--- Data shown Enclosed Below ---

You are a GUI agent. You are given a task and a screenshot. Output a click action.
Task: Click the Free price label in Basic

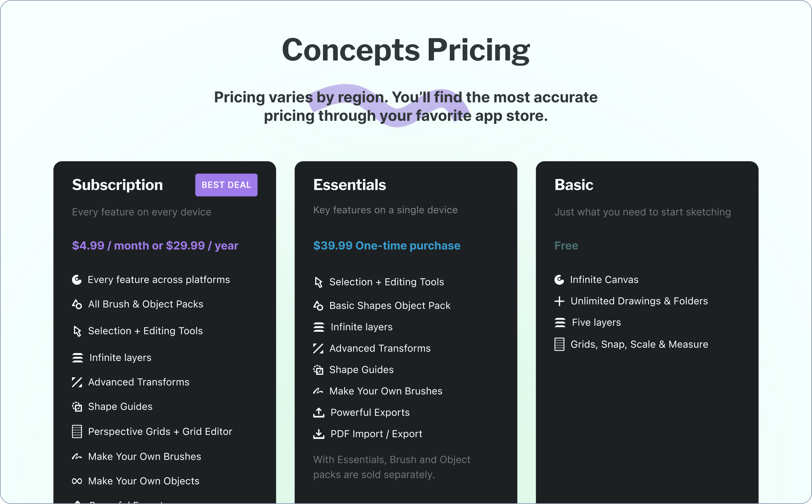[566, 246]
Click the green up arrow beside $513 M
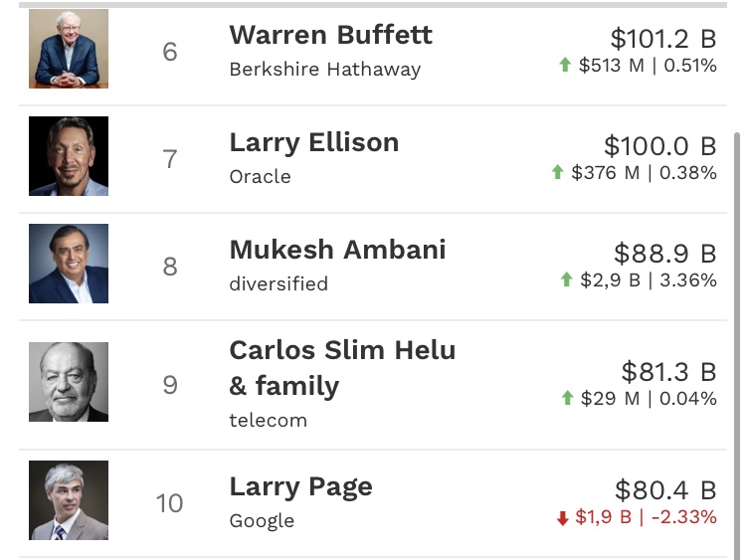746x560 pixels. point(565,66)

--- End of Enclosed Data shown ---

*Your instructions:*
Output every entry exactly as given; pictures are not part of the copy.

*Task response:*
You are a GUI agent. You are given a task and a screenshot. Output a click action.
Task: Click the Free price label in Basic

[566, 246]
Click the green up arrow beside $513 M
746x560 pixels. point(565,66)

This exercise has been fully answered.